** begin TASK MATERIAL **
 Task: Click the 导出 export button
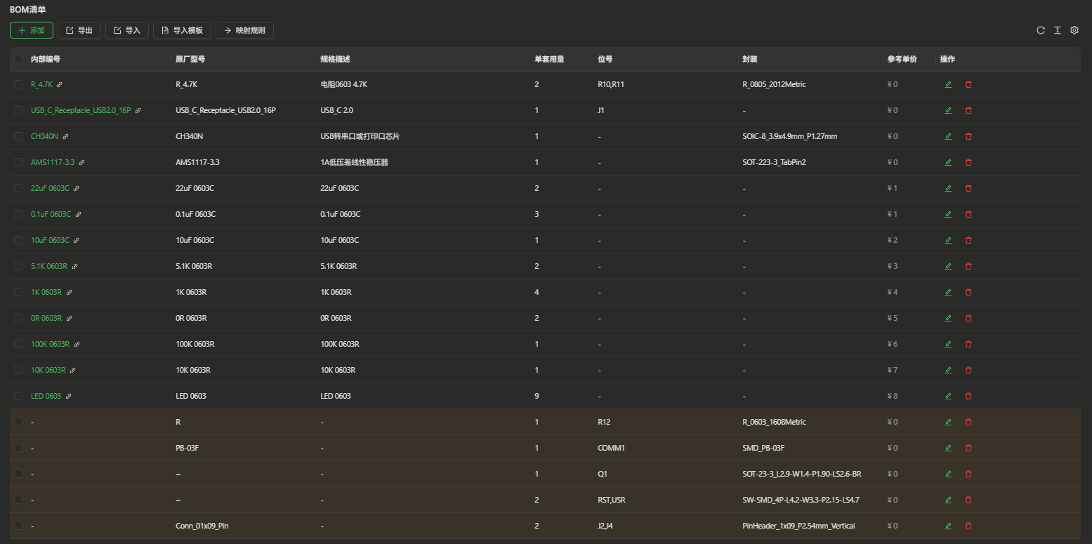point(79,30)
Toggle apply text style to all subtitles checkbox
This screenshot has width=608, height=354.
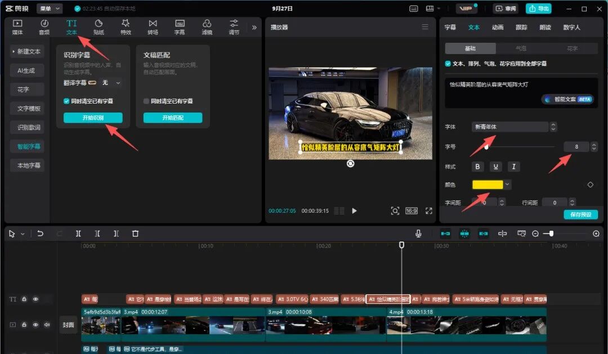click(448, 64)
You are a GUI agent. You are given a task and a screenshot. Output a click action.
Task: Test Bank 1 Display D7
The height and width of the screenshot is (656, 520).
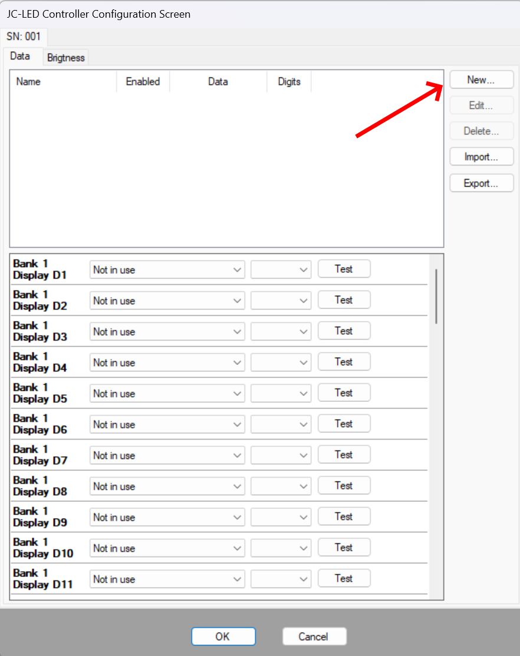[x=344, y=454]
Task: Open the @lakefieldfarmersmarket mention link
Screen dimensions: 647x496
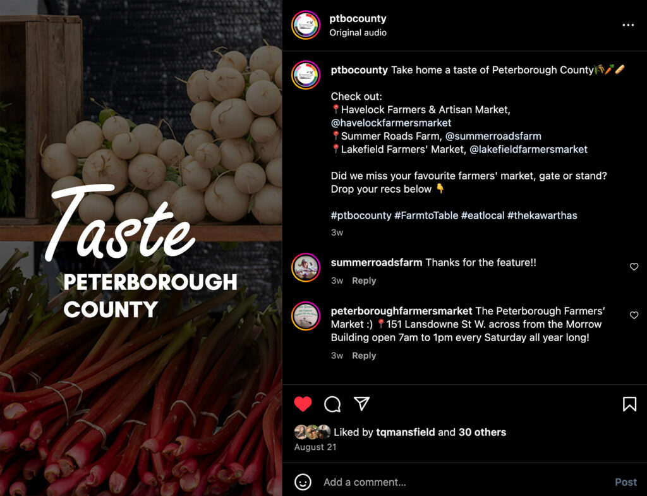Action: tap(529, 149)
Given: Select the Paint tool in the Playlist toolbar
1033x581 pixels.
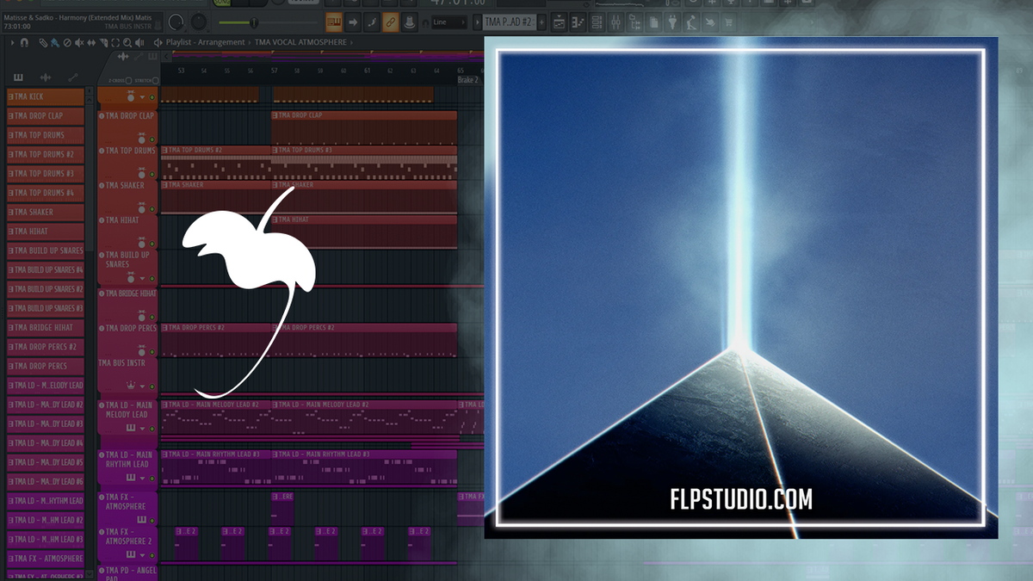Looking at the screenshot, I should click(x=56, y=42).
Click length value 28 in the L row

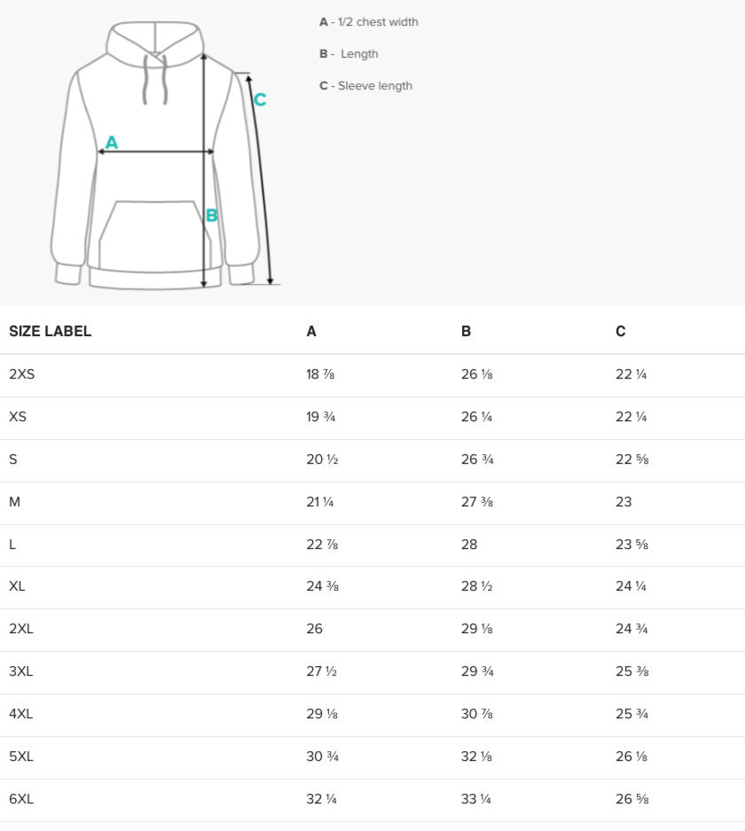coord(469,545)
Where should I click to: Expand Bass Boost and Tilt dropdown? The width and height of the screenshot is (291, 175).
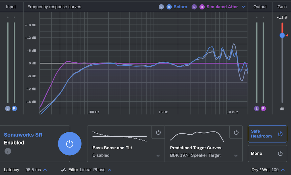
** end TASK MATERIAL **
▶ [EXERCISE] Please retype every one of the records above word for word, leaving out the pictures.

▶ [RESULT]
 Task: Click the 导出 export button
point(79,30)
Toggle apply text style to all subtitles checkbox
This screenshot has width=608, height=354.
click(448, 64)
You are a GUI agent. You are given a task and a screenshot. Output a click action.
Task: Test Bank 1 Display D7
The height and width of the screenshot is (656, 520).
[x=344, y=454]
Task: Open the @lakefieldfarmersmarket mention link
Screen dimensions: 647x496
Action: tap(529, 149)
Given: Select the Paint tool in the Playlist toolbar
1033x581 pixels.
Looking at the screenshot, I should click(x=56, y=42).
Click length value 28 in the L row

coord(469,545)
Where should I click to: Expand Bass Boost and Tilt dropdown? The width and height of the screenshot is (291, 175).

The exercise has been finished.